In case you missed it, Simone Manuel tied with Penny Oleksiak of Canada for a gold medal during last night's 100m freestyle event. Manuel's win was even more special because made it her the first African-American woman to ever medal in an individual swimming event. We're talking history, people.
The 20-year-old's incredible swim was just another day in the pool though, as Simone has been making splashes within the swim community years prior to her Olympic debut. In fact, Manuel already made sports history before she even touched down in Brazil.
Here's everything you need to know about the powerhouse athlete:
U.S. & World
1. She Almost Quit the Sport: Four years after her parents first enrolled Simone and her two older brothers in swim lessons to learn water safety, the Olympian-in-training almost traded her swimsuits for dance leotards at 9 years old. But with a little convincing from her family, Simone stuck to what came to her naturally. After all, her mom knew she was destined for the pool after a trip to a local water park, telling Sugar Land Magazine, "The second we put her in the water, she splashed and splashed and splashed. It was like a transformation."

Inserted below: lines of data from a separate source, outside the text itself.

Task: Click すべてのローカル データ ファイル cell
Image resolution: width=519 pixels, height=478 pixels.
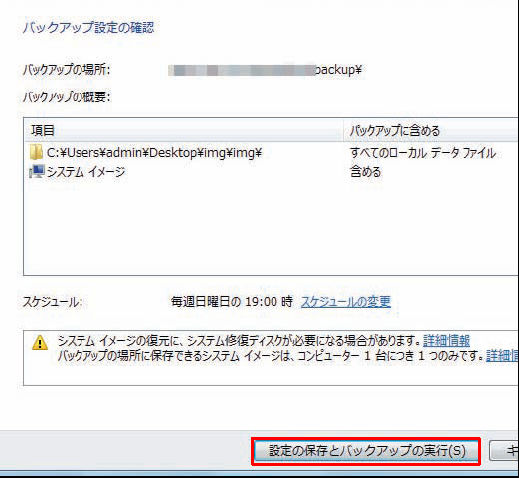Action: [x=423, y=153]
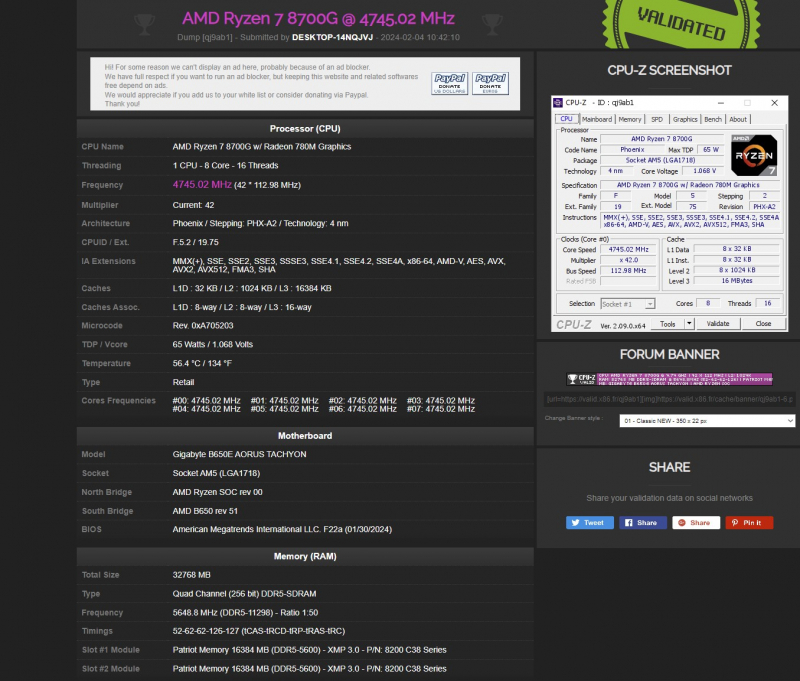Image resolution: width=800 pixels, height=681 pixels.
Task: Click the Google Plus Share button
Action: point(695,522)
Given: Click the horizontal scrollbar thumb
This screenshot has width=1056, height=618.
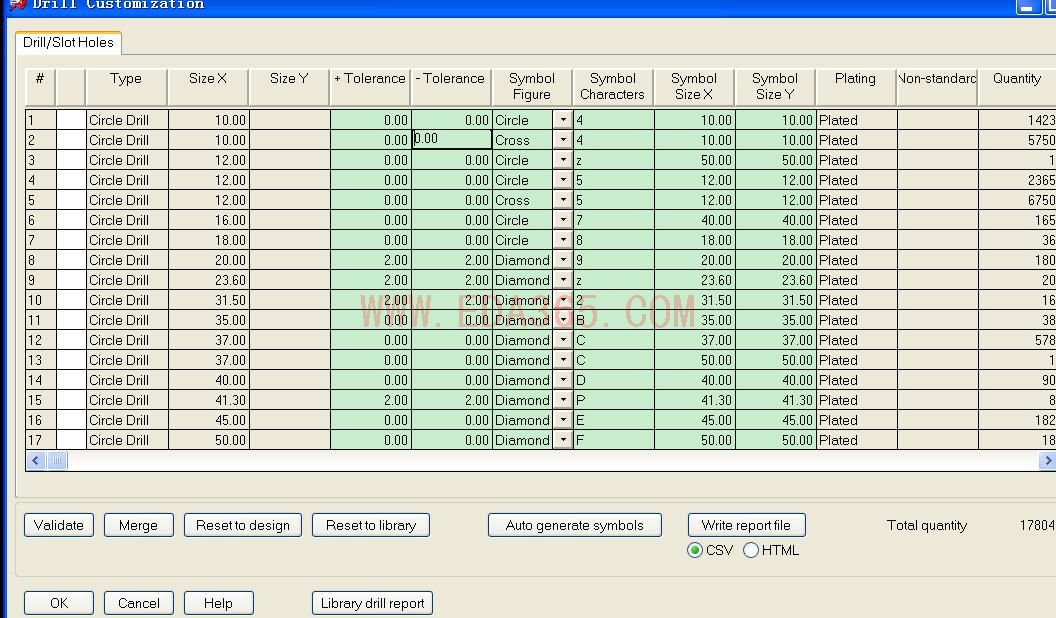Looking at the screenshot, I should (x=57, y=460).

2. She's No Stranger to Making History: Back in 2015, Simone made headlines for what would not be the last time when she finished first at the Women's Division 1 NCAA Championship in the 100m freestyle. (Not to mention she also set a NCAA, American, U.S. Open, Championship and Pool record after clocking in with a time of 46.09). Alongside fellow Olympian Lia Neal and Natalie Hinds, the three became the first African-American swimmers to have ever swept the podium. Not too shabby, Simone!
3. She Understands the Work Hard, Play Hard Mentality: While most of us will never fathom the level of dedication and sacrifice it takes to compete on the world's stage at the Olympics, Simone is able to do all that and maintain a positive outlook on the sport's most grueling aspects. Take her workouts for example, which feature the swimmer and her teammates lifting weights to Beyonce and fitting in some dance breaks along the way. In a recent interview Manuel said her pre-meet routine is less about scoping out the competition and more about having a good time.
"I like to keep things light-hearted and fun. For the most part I'm joking around with my teammates, sending Snapchats, doing anything but focusing on my race. I think that helps me not have too many nerves," she said.
4. She's a Student at a Top University: Simone studies and swims for Stanford University, and with such a rigorous course load on top of her training schedule, the athlete says she's able to handle it all by, "[communicating] with my teachers early, and I study the syllabus. The syllabus always keeps me on track," adding, "I always find time for naps, so that allows me to stay balanced and take care of all of my priorities."
5. She's Outspoken About the Lack of Diversity in Swimming: Ahead of her Olympic journey, Simone opened up to the Huffington Post about grappling with the sport's demographic. "I have felt like quitting," she told the outlet, adding, "I always had an issue with not seeing 'people that looked like me' in the sport."
Of her gold medal win, Manuel said, "It means a lot, especially with what is going on in the world today, some of the issues of police brutality. This win hopefully brings hope and change to some of the issues that are going on. My color just comes with the territory."